冬の章

第9話 鳴かぬ蛍が身を焦がす

 大学のそばの定食屋『天七(てんしち)』は、夕方は満席で入れないことも多い。学生相手の店だけあって安さとボリュームに特化しているが、一度食べたら忘れられない味も僕らを魅了してやまない。丼ぶりや定食についてくる味噌汁にはうどんが入っており、それが密かなお気に入りだ。

「天丼大盛りです」

 店員の若いお姉さんが斎藤さんの前にずっしりと重い丼ぶりを置いた。僕は知っている。この店で生半可な気持ちで大盛りを注文してはいけないということを。冷やかしは死を見るのである。

「カレーライス並です」

 石橋さんの前には、独特の白みがかったカレーが置かれる。
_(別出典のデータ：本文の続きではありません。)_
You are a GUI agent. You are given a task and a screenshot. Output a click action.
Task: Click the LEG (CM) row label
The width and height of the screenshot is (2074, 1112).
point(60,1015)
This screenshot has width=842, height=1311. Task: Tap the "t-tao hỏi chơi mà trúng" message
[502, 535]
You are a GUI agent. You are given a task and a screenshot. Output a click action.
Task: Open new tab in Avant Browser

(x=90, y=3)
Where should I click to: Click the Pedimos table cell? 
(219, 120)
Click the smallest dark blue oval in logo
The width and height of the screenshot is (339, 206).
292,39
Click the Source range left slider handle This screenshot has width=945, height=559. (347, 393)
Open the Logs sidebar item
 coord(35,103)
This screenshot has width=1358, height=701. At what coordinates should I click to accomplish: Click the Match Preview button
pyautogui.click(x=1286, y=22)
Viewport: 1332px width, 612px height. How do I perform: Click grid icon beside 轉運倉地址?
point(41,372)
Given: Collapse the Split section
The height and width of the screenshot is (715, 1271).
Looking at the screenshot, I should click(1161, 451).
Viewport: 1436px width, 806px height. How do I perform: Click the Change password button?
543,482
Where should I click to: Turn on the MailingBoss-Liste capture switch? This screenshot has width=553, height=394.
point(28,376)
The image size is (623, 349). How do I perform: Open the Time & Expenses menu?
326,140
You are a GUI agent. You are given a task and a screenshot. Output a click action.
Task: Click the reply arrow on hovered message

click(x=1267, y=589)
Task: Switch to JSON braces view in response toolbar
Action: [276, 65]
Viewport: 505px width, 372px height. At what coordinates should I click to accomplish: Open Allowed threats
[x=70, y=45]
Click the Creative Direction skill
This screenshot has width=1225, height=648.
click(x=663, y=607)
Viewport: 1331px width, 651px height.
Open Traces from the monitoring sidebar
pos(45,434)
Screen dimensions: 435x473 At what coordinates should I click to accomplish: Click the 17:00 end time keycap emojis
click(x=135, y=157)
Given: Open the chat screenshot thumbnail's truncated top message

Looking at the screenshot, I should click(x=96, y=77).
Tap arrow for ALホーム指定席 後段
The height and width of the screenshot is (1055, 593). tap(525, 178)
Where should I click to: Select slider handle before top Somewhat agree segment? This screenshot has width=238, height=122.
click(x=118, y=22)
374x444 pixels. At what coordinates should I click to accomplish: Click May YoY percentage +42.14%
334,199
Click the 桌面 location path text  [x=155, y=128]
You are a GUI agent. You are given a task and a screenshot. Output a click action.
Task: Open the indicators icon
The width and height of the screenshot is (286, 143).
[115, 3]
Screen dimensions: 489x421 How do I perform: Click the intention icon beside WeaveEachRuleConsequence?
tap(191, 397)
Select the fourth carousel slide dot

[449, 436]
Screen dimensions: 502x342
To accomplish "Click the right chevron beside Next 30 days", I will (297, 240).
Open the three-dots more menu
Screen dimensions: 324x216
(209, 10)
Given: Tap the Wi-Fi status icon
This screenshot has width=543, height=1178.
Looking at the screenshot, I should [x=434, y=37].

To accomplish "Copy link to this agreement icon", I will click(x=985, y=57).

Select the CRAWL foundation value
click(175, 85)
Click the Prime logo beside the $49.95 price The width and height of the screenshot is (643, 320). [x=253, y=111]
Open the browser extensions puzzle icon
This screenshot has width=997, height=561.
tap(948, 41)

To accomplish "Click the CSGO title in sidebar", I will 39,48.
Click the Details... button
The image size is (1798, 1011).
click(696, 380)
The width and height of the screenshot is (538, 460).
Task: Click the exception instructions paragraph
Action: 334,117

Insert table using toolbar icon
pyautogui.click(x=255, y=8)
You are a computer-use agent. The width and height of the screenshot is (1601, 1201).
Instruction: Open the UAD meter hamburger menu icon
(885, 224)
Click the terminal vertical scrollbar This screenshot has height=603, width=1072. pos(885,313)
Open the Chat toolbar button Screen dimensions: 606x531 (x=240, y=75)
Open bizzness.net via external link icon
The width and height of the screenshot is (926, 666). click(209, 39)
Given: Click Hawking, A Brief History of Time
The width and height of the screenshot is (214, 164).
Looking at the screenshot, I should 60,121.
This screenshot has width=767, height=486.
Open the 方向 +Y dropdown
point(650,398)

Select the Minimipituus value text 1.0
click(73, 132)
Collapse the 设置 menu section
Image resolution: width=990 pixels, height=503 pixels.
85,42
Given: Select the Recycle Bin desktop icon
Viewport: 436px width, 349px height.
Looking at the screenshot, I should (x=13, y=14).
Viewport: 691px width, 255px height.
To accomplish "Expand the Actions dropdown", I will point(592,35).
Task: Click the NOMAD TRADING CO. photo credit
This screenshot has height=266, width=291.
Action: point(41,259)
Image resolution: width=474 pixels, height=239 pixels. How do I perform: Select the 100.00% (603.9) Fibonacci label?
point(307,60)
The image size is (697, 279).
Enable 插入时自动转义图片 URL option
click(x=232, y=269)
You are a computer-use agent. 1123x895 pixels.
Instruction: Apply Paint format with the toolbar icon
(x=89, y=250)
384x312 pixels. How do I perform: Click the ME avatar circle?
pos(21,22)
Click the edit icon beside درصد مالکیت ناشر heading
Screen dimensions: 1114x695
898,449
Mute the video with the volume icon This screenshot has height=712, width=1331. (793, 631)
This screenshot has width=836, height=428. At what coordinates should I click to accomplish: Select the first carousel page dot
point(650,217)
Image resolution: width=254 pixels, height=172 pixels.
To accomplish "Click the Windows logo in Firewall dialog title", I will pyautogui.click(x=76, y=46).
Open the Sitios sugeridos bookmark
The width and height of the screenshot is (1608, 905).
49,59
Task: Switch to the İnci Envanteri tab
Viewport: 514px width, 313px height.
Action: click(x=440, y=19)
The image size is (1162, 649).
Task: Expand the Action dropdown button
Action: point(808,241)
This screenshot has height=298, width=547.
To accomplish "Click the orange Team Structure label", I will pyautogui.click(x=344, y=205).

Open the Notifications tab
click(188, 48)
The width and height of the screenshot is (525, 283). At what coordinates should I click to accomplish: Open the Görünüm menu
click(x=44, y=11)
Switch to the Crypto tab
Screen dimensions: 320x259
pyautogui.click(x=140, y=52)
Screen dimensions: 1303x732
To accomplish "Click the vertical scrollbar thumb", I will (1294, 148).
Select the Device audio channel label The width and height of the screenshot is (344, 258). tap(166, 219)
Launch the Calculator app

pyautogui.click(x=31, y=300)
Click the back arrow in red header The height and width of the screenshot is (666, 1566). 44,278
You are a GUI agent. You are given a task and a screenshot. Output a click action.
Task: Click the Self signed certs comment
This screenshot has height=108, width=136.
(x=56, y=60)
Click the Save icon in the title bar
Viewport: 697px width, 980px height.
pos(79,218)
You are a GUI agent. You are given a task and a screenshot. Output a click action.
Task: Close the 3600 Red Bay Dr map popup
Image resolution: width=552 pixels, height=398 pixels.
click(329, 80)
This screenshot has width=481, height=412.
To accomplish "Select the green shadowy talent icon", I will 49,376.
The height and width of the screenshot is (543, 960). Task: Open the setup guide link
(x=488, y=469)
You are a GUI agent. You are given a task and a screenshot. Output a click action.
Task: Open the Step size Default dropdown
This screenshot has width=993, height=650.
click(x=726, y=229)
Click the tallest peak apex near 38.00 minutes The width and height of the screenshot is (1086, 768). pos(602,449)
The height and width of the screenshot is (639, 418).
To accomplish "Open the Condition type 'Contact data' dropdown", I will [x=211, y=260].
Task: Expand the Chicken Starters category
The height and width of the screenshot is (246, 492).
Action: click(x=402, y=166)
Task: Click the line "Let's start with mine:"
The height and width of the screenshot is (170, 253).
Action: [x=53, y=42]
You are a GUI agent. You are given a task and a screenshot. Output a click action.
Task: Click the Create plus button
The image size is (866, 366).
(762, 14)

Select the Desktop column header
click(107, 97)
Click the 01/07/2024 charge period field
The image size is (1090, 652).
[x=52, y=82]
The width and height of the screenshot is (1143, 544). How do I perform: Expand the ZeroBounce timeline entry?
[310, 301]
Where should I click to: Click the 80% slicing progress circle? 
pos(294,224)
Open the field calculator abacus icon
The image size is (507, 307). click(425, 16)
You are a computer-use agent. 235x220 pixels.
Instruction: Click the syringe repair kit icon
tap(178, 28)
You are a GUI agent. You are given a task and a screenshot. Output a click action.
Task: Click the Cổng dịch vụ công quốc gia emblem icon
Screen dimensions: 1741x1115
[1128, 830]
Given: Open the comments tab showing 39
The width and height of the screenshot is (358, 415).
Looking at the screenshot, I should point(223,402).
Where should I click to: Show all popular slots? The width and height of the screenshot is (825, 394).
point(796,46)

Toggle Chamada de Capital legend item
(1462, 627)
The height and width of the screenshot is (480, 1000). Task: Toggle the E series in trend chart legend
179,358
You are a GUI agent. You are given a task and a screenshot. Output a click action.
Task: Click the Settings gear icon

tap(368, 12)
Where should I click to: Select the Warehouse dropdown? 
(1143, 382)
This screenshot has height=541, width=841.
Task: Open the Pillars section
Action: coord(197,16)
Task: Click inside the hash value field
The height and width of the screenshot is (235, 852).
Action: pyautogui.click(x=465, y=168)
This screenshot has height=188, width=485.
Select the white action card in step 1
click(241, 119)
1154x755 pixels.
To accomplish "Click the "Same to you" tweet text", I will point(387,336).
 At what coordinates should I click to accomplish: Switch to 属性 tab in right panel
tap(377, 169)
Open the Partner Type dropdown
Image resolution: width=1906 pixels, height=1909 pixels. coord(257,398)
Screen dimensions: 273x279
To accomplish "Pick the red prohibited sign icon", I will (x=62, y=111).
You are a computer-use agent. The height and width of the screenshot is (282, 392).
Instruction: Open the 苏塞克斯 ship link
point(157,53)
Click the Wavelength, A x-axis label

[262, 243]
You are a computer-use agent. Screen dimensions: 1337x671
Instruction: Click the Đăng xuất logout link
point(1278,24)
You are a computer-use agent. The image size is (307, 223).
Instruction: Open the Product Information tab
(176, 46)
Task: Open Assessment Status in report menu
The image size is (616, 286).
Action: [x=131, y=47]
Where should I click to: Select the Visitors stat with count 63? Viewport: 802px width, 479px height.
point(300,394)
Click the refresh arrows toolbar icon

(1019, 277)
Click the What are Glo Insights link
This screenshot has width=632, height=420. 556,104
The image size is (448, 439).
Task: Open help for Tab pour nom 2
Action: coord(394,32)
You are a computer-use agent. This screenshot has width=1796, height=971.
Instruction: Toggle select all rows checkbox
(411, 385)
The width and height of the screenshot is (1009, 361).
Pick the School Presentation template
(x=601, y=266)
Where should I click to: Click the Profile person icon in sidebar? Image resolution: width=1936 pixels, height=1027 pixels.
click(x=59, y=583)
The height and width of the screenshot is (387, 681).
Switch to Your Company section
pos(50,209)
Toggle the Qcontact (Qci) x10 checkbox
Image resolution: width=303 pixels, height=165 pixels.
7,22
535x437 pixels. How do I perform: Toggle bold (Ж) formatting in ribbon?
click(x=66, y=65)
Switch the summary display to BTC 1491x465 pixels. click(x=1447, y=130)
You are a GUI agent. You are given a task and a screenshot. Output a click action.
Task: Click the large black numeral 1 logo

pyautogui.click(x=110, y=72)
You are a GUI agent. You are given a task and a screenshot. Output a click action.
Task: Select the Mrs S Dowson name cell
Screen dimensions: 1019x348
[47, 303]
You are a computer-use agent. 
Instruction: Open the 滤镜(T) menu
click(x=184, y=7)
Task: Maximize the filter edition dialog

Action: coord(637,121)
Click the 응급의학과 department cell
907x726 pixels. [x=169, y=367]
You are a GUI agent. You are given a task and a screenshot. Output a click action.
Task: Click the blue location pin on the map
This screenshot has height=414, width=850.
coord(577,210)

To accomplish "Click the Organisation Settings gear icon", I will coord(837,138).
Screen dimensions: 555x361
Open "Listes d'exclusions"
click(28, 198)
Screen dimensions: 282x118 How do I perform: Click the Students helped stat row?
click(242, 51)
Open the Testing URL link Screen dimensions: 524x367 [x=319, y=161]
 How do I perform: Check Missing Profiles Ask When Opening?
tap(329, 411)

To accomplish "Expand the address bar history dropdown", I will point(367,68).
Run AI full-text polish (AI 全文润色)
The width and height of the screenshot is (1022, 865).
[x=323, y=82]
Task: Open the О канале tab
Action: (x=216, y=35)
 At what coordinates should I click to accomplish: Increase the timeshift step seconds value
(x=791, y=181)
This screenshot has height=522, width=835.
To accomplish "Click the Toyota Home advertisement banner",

それはまるで富士山から溶岩があふれ出るかのような威容をしていた。真っ赤な福神漬けの量にも妥協はない。

「カツ丼の小です」

 僕の前には丼ぶりと味噌汁、漬け物が並ぶ。なぜ『小』の丼ぶりにもかかわらず、フタが閉まらないのか。なぜ卵に包まれたカツが丼ぶりからはみ出してお盆に落ちそうになっているのかは、あえてお店の人には聞くべきではない。『小』と言ったら『小』。それがここでの真理である。

「いただきます」

 僕ら三人は唱和して、うまそうな晩飯に食らいつく。カツが邪魔で白飯が食えない。カツよ、どいてくれ!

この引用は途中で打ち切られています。